The short story was commissioned for the first issue of the Neue Rundschau . Thomas Mann's close friend Kurt Martens had told him a “casino story” in the summer of 1903, which he had witnessed during his military service in a hussar regiment. Thomas Mann noted in Notebook 7 some key words that he used in November 1903 for writing Ein Glück . The introductory words of the narrator We come from Florence, from ancient times refer to the work on the drama Fiorenza . He is on his way to a royal palace , the planned novel Royal Highness . Hermann Kurzke sees the story as a “subtle revenge” on Paul Ehrenberg .

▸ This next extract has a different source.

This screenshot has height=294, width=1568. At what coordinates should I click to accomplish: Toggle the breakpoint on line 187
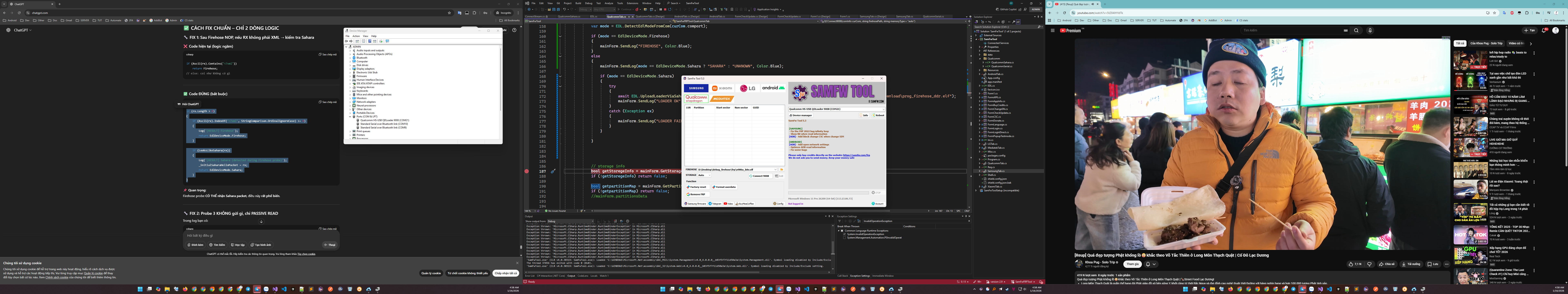click(x=527, y=171)
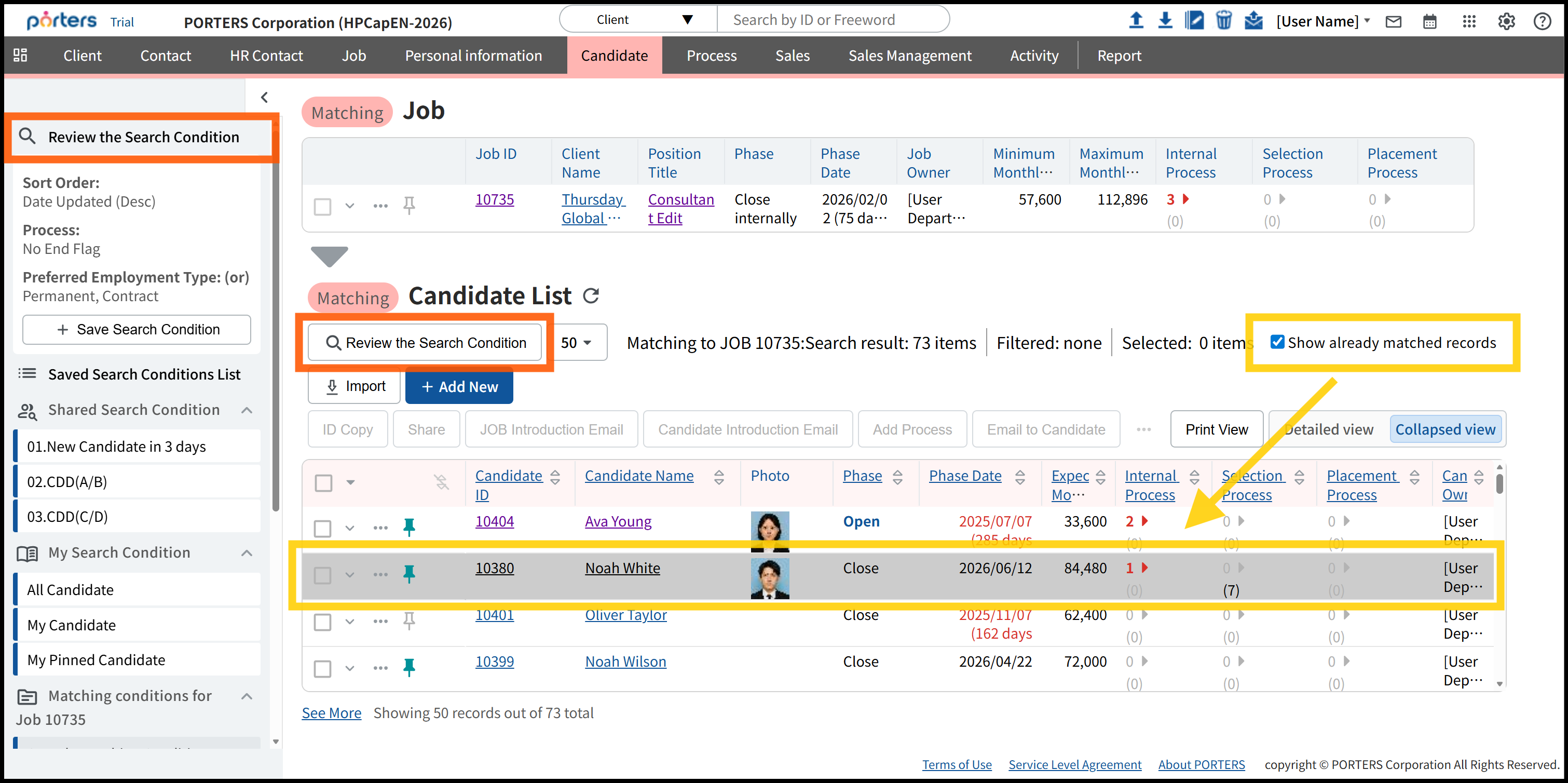Click the trash bin icon in top toolbar
Screen dimensions: 1568x783
1223,21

The longing of the serious, clumsy, socially inept for the lively, “vulgar” darling of society is a motif that often occurs with Thomas Mann. Tonio Kröger, for example, feels it, and Paolo Hofmann (in Der Wille zum Glück ) and many other of his protagonists experience similar things. What is unusual, however, is that in Ein Glück a woman desires a woman, while the subjects and objects of longing in Thomas Mann are usually male.

To the reception

  • Hans R. Vaget lists some details, such as the author's weakness for "the motif of same-sex inclination" and describes the casino novella as kitsch .
  • Peter Sprengel does not include them in his literary history.

expenditure

  • Die Neue Rundschau , 15th year 1904, issue 1.
  • The wounderchild. Novellas. S. Fischer, Berlin 1914.
  • All the stories. S. Fischer, Frankfurt am Main 1963.
  • All the stories. Volume 1. Fischer Taschenbuch-Verlag, Frankfurt am Main 1987, ISBN 3-10-348115-2 , pp. 332-344.

literature

Web links

Individual evidence

  1. Hermann Kurzke: Thomas Mann. Life as a work of art. 2001, p. 133.